__WORK REQUEST__. Extract the entries in their exact form.
====== SOURCE DATA ======
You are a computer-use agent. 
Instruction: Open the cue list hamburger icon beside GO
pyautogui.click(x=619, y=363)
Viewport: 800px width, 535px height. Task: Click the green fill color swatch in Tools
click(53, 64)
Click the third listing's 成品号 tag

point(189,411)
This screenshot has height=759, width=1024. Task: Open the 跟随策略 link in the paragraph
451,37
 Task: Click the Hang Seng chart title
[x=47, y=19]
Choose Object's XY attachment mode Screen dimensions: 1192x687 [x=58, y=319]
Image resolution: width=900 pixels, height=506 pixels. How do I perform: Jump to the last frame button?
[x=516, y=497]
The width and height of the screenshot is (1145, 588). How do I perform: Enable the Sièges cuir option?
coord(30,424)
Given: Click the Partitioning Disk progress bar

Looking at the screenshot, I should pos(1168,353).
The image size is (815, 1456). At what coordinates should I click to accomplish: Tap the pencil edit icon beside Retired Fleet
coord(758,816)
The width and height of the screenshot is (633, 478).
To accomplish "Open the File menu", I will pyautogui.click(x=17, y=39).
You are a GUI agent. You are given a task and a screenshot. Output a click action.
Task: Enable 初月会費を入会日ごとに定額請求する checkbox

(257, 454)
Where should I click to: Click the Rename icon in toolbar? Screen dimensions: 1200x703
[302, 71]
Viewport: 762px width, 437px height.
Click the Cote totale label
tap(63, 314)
======
__RESPONSE AREA__.
You are a computer-use agent. 
Instruction: Open the cue list hamburger icon beside GO
pyautogui.click(x=619, y=363)
Viewport: 800px width, 535px height. Task: Click the green fill color swatch in Tools
click(53, 64)
Click the third listing's 成品号 tag

point(189,411)
This screenshot has height=759, width=1024. Task: Open the 跟随策略 link in the paragraph
451,37
 Task: Click the Hang Seng chart title
[x=47, y=19]
Choose Object's XY attachment mode Screen dimensions: 1192x687 [x=58, y=319]
Image resolution: width=900 pixels, height=506 pixels. How do I perform: Jump to the last frame button?
[x=516, y=497]
The width and height of the screenshot is (1145, 588). How do I perform: Enable the Sièges cuir option?
coord(30,424)
Given: Click the Partitioning Disk progress bar

Looking at the screenshot, I should pos(1168,353).
The image size is (815, 1456). At what coordinates should I click to accomplish: Tap the pencil edit icon beside Retired Fleet
coord(758,816)
The width and height of the screenshot is (633, 478).
To accomplish "Open the File menu", I will pyautogui.click(x=17, y=39).
You are a GUI agent. You are given a task and a screenshot. Output a click action.
Task: Enable 初月会費を入会日ごとに定額請求する checkbox

(257, 454)
Where should I click to: Click the Rename icon in toolbar? Screen dimensions: 1200x703
[302, 71]
Viewport: 762px width, 437px height.
Click the Cote totale label
tap(63, 314)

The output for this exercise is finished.